Bu 112 Acil İstasyonu denilen düşünce olarak güzel; ambulans o trafikte hastaneden imdada yetişmeye çalışacağına en yakın noktadan hareket edecek… Acil müdahale gereken durumlarda hayatların kurtuluşuna vesile olabilecek bir hamle.
Proje sahibi Oktay Ferşat, Sağlık Bakanlığı ve yerel yönetimlerin tahsis edeceği 250’şer metrekareden oluşan 4 bin noktaya bu birimlerden kondurmayı ve bu iş için gereken parayı da sponsorlardan çıkarmayı planlıyor.

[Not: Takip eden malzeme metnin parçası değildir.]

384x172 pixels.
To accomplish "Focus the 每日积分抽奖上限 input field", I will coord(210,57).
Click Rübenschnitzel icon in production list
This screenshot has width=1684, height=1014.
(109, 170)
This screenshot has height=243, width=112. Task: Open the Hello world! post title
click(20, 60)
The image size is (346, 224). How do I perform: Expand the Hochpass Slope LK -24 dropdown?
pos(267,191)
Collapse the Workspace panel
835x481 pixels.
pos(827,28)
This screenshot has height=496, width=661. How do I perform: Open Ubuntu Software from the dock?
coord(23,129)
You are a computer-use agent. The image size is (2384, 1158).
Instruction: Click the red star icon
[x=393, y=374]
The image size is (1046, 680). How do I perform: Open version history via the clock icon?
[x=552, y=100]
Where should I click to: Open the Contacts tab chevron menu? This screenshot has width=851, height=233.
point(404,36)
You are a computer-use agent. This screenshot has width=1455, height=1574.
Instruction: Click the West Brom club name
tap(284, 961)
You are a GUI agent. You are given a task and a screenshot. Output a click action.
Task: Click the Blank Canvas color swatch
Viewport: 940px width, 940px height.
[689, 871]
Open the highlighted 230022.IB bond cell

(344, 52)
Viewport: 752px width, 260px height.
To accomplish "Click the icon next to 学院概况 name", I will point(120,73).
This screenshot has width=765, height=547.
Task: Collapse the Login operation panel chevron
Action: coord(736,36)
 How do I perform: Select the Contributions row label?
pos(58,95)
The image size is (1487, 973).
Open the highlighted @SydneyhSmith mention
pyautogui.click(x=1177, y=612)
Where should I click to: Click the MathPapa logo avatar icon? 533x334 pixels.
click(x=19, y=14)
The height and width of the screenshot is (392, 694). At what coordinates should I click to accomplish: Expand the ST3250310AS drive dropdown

Sponsorlar ona, o da işi yapacak müteahhitlere verecek derken; ne oluyorsa oluyor, bazı bürokratlarla arasında sıkıntı meydana geliyor.
Sonrası sıkıntı üstüne sıkıntı…
Konu yargıda, kimin haklı kimin suçluğu olduğuna orası karar verecek.
¥
Mesele, “bir kısım” mevkutenin işin içine “enişte” ve “kayınpeder” vurgusuyla Sayın Yalçın Akdoğan ile Sayın Suat Kılıç’ı bulaştırmaya kalkışmış olmasında.
Her iki ismin bu işe bulaştıklarına dair bir belge, kayıt vesaire var mı?..
Yok!..
“Efendim, eniştenizden nasıl haberiniz olmaz!..”
Bilmezler ya da bilirler ki; Yalçın Akdoğan, eniştesi ile hayli zamandır dargındır.
Hatta, dargın olduğu eniştesi hakkında “ismini kullandığı” gerekçesi ile aylar önce suç duyurusunda bulunmuştur!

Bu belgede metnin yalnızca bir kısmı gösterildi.